I don’t claim to be a technical expert, and maybe you can correct me on this, but this is the understanding I have gotten from consulting what I take to be the most credible expertise available.
I really don’t think there is any plausible analogy between neural networks and human brains qua “cognitive function”. It’s just and only a metaphor.
What you say in your response is all true, but everything I said in my previous comment is all true also.
The hidden layers learn a mapping from an input to an output (a function). We can fully describe mathematically how information flows through the system based on the algorithm, weights (from learning) and activations. But we lack interpretability of how those functions are realised in all most the simplest neural networks. We don’t understand how they do what they do, what the system has learnt about its inputs, how this is transformed, what the different layers do and how they combine. This is for several reasons – mainly due to extremely high dimension non-linear processes leading to very complex interactions with emergent behaviours.
In regard to your last point, there is a lot of work using aspects of LLM’s such as convolutional neural networks and transformers as useful models in understanding how brains realise cognitive functions.
“We don’t understand how they do what they do, what the system has learnt about its inputs, how this is transformed, what the different layers do and how they combine.”
This only seems correct to me if we interpret “what they do” at a higher order than they actually do it. That is, if we try to understand how they execute “cognitive” functions.

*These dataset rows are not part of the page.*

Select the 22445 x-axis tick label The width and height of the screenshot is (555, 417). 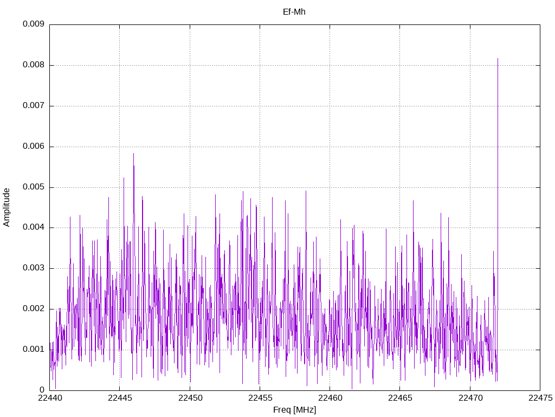pyautogui.click(x=120, y=398)
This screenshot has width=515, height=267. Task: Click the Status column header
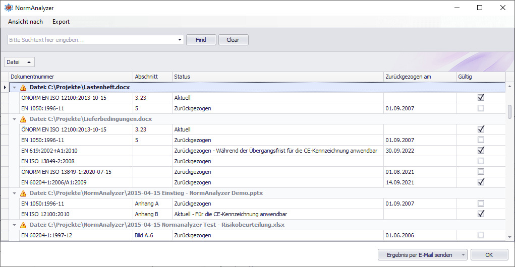pos(277,77)
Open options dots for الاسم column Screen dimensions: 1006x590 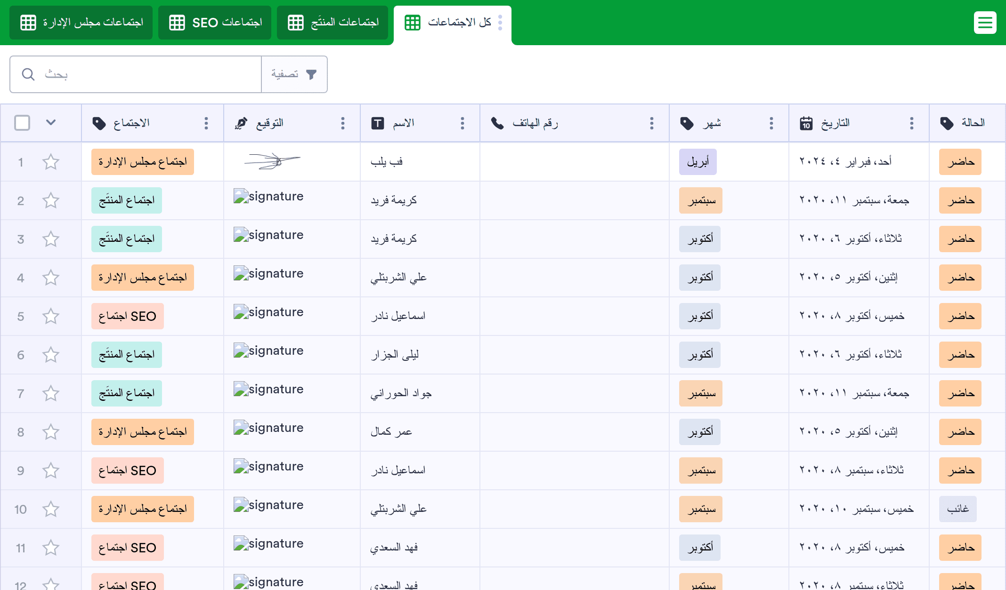pyautogui.click(x=462, y=123)
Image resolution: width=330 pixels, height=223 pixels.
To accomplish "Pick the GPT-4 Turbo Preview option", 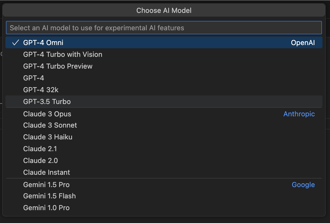I will pos(58,66).
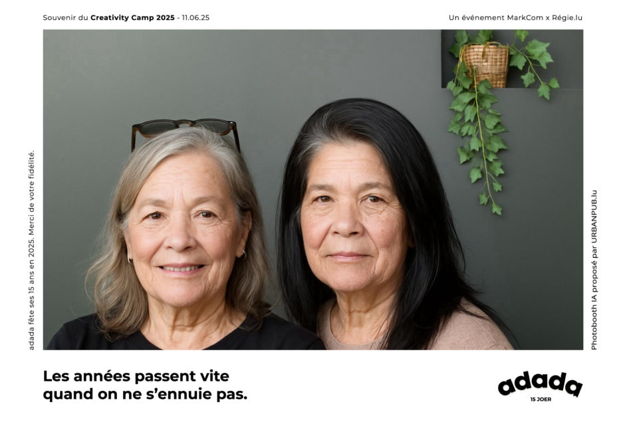Click the wicker basket planter
This screenshot has height=426, width=625.
[x=485, y=64]
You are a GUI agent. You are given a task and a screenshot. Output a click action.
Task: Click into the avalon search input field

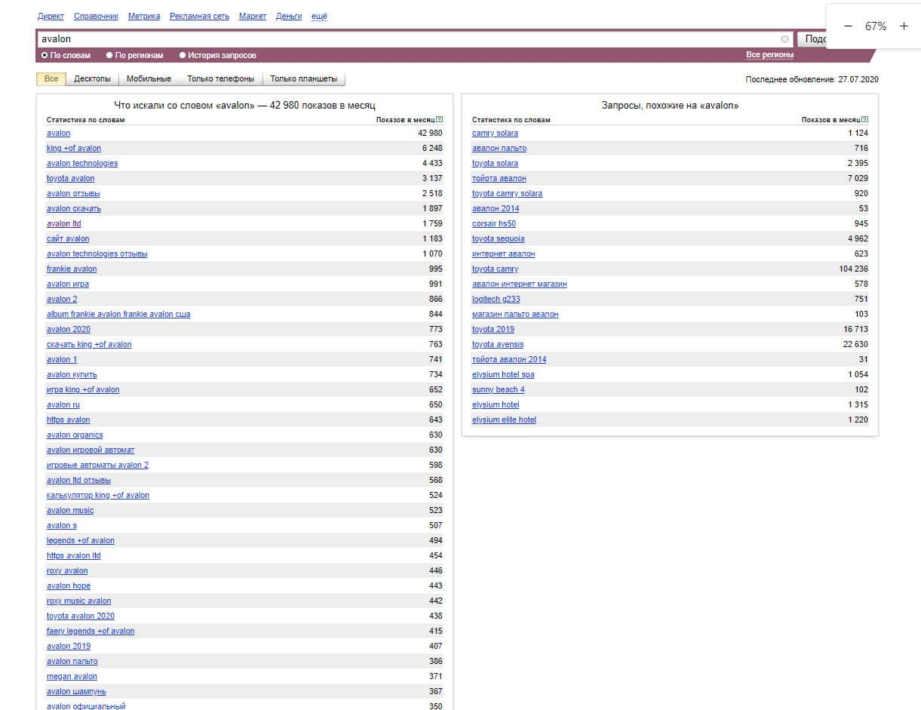click(x=407, y=39)
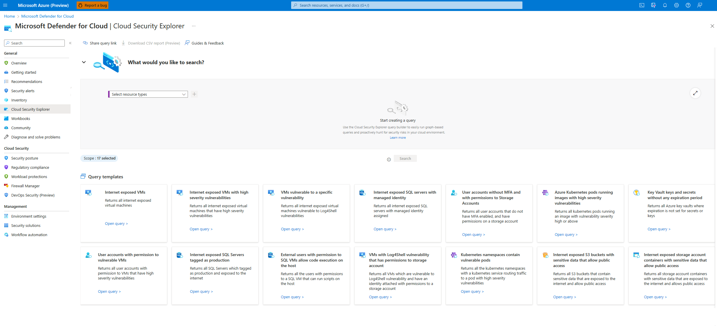Click the add condition plus icon
This screenshot has width=717, height=326.
pyautogui.click(x=194, y=94)
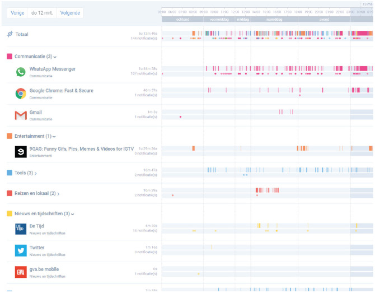Click the Google Chrome app icon

[x=21, y=93]
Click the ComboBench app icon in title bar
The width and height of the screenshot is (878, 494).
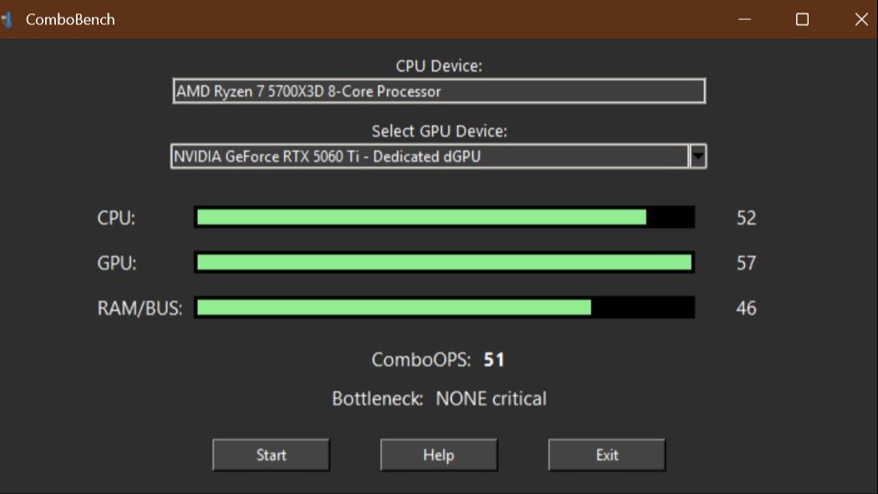pyautogui.click(x=8, y=19)
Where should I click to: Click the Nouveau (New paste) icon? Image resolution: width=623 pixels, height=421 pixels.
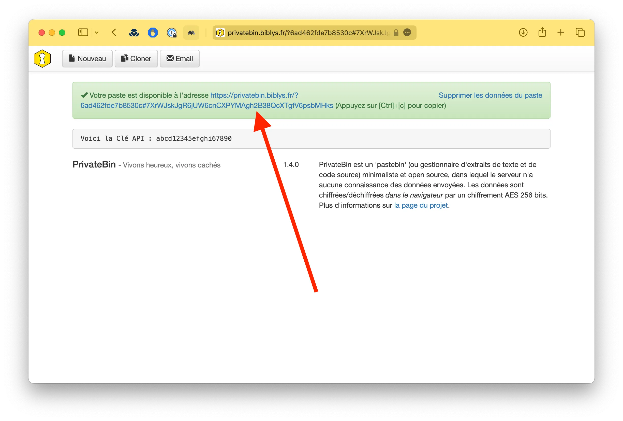click(x=87, y=59)
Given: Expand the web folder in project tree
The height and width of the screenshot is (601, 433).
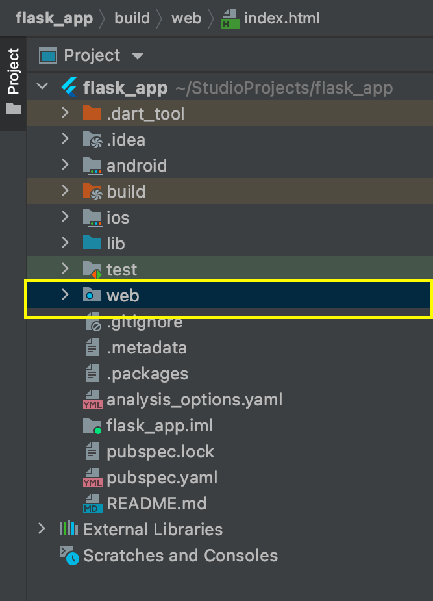Looking at the screenshot, I should tap(65, 295).
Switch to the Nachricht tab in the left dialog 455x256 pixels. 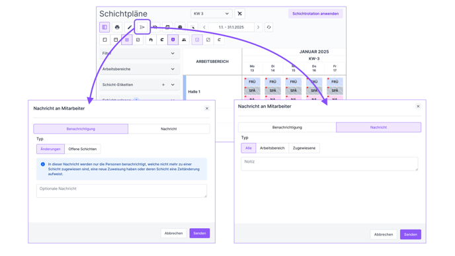coord(169,129)
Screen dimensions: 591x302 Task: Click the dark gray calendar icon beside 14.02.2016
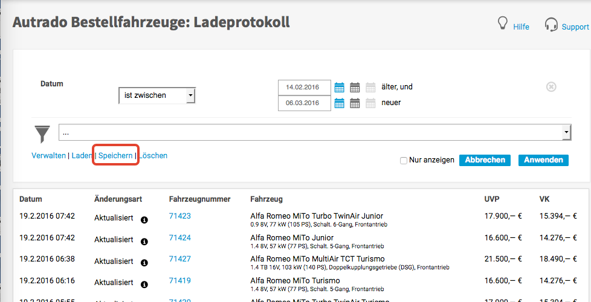point(355,88)
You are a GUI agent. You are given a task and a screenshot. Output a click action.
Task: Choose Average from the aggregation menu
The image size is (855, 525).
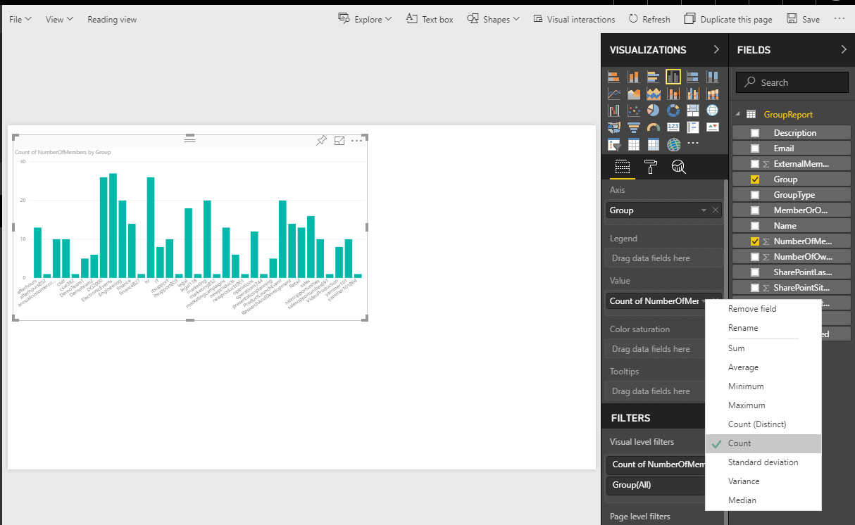[743, 367]
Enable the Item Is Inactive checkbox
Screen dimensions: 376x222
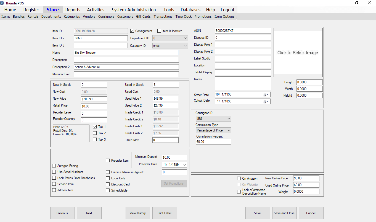[159, 31]
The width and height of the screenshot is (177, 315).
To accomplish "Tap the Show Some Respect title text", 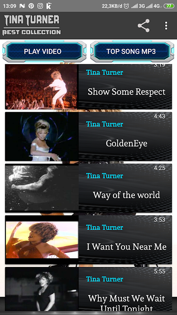I will coord(126,92).
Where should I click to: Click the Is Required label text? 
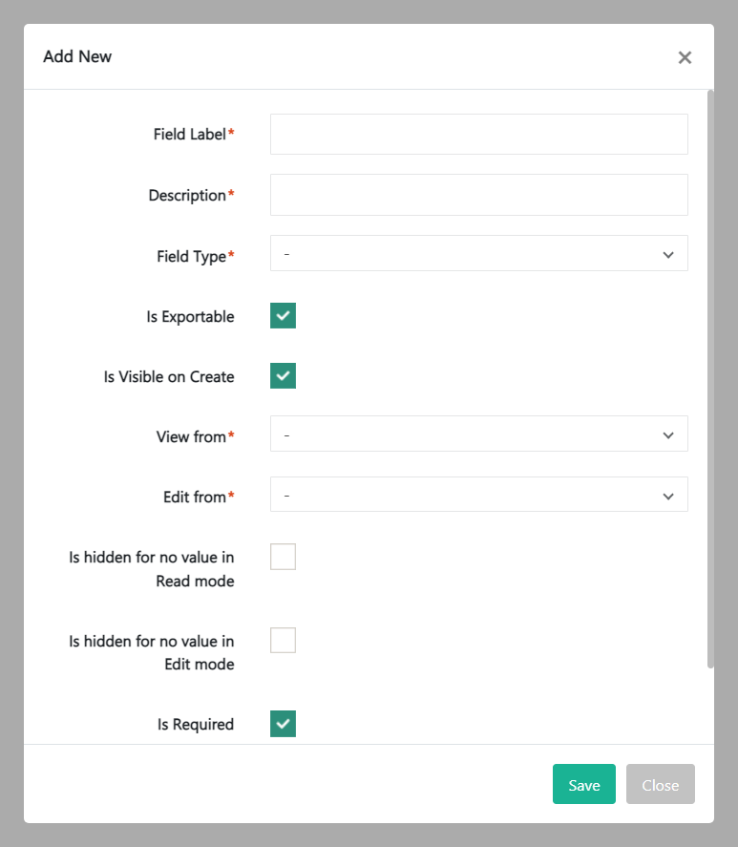(x=196, y=725)
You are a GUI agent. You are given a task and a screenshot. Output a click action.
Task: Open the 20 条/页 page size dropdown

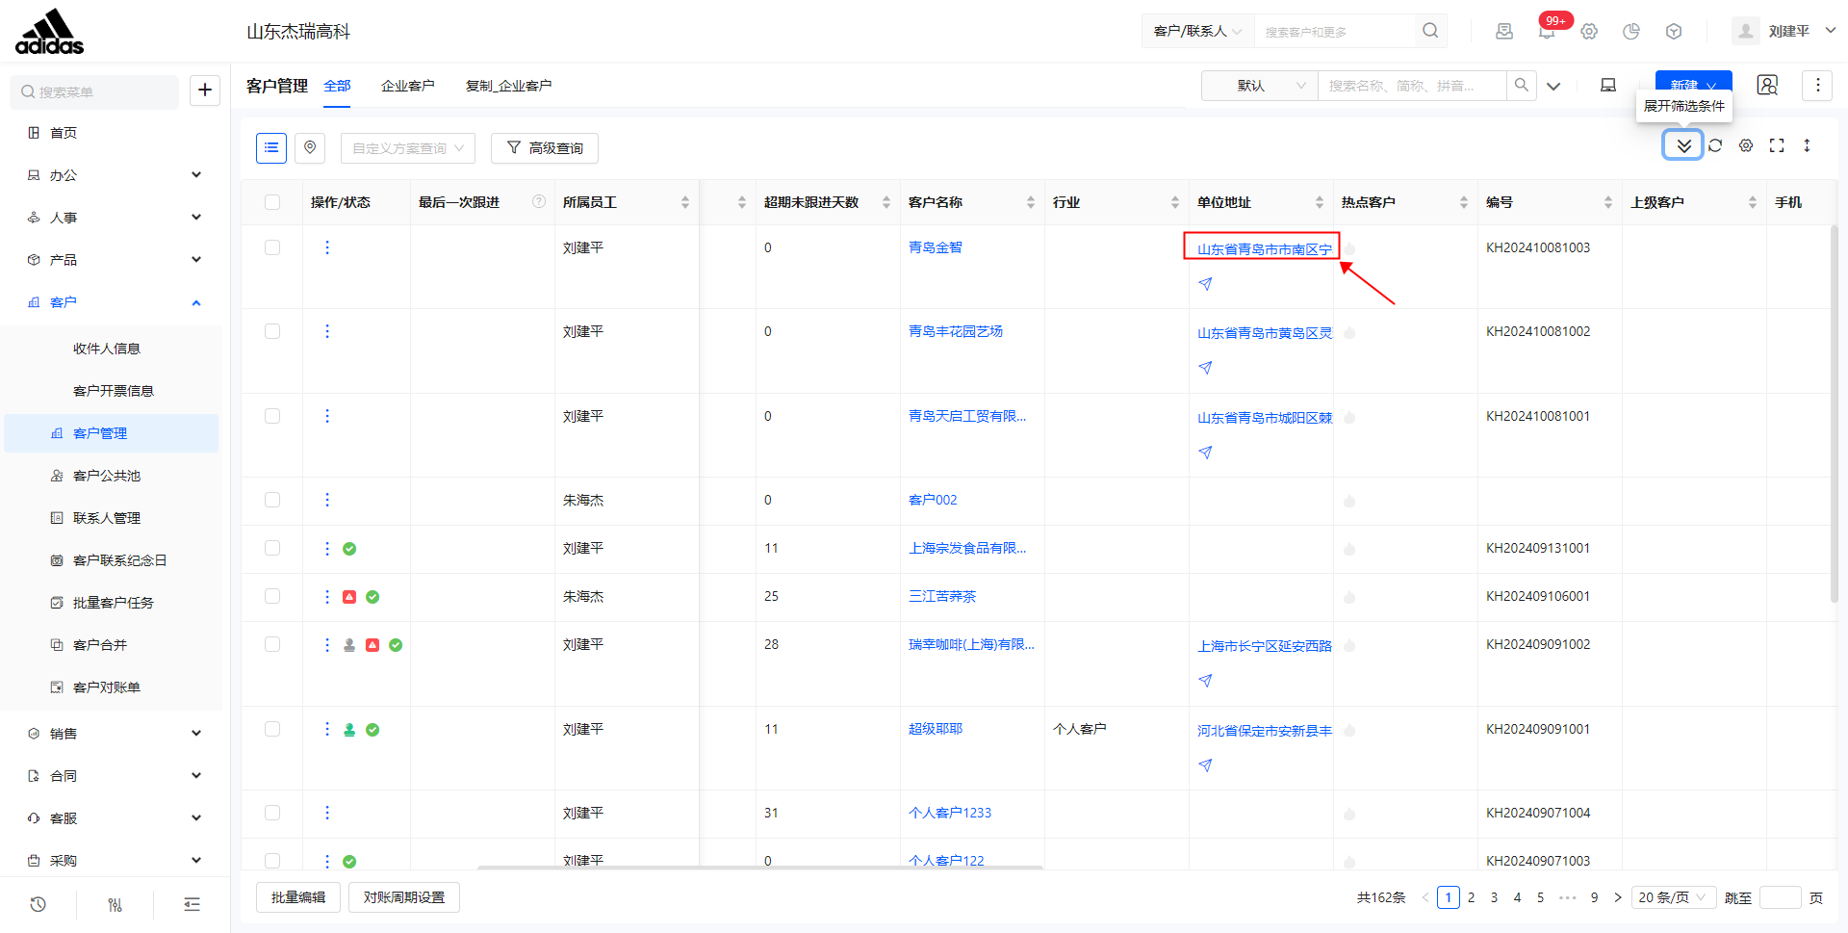point(1674,897)
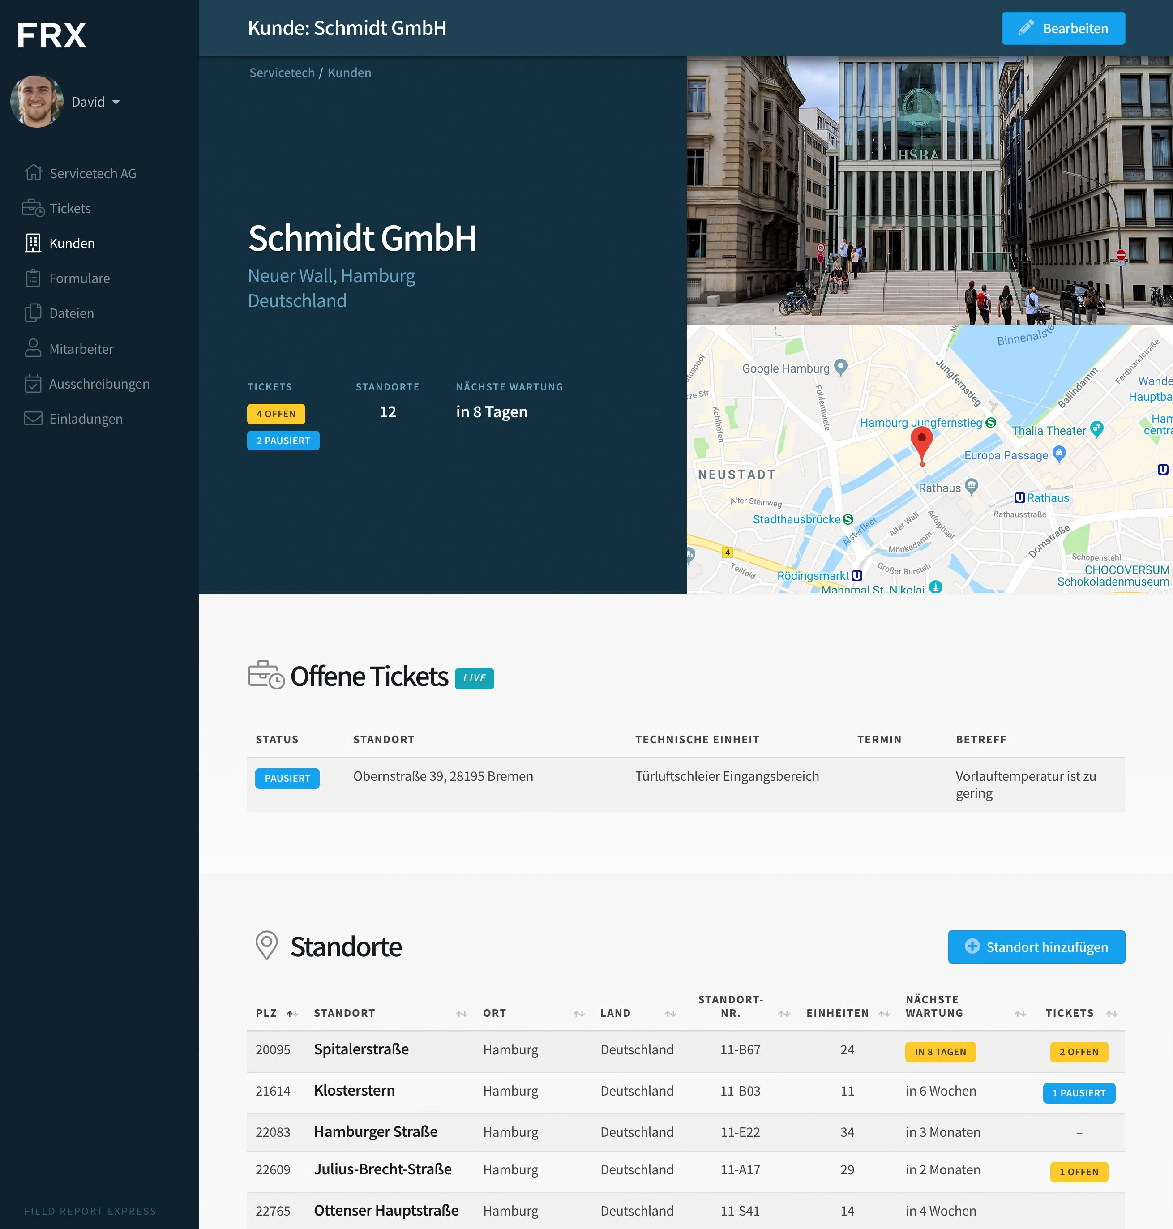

We don’t know how they “master subject-verb agreement” or how they “reason about causes”.
But the mystery is solved when we realize that they don’t actually do any of these things. They have zero knowledge of grammar or physics. They only *appear* to.
They are models of word frequencies and “what they do” is to predict the next word. They are *very* good at this. And we know exactly how they do it. They compute the probability that any word will be next and then they stochastically choose among the most likely candidates. Then they do it again.
As I have noted several times above, it is a problem if you just focus on the output layer in talking about these models. Yes, these models are *very good* at next word prediction. But when you look at what the rest of the model is doing only then can you begin to understand *why* they are very good at this.
It would be interesting to hear your short account of “why they are good at” next word prediction. As I understand it, it is not because the grammar or knowledge is encoded in the neurons. (As it seems to be in human brain.) It it literally because the probability of each word being next is modeled.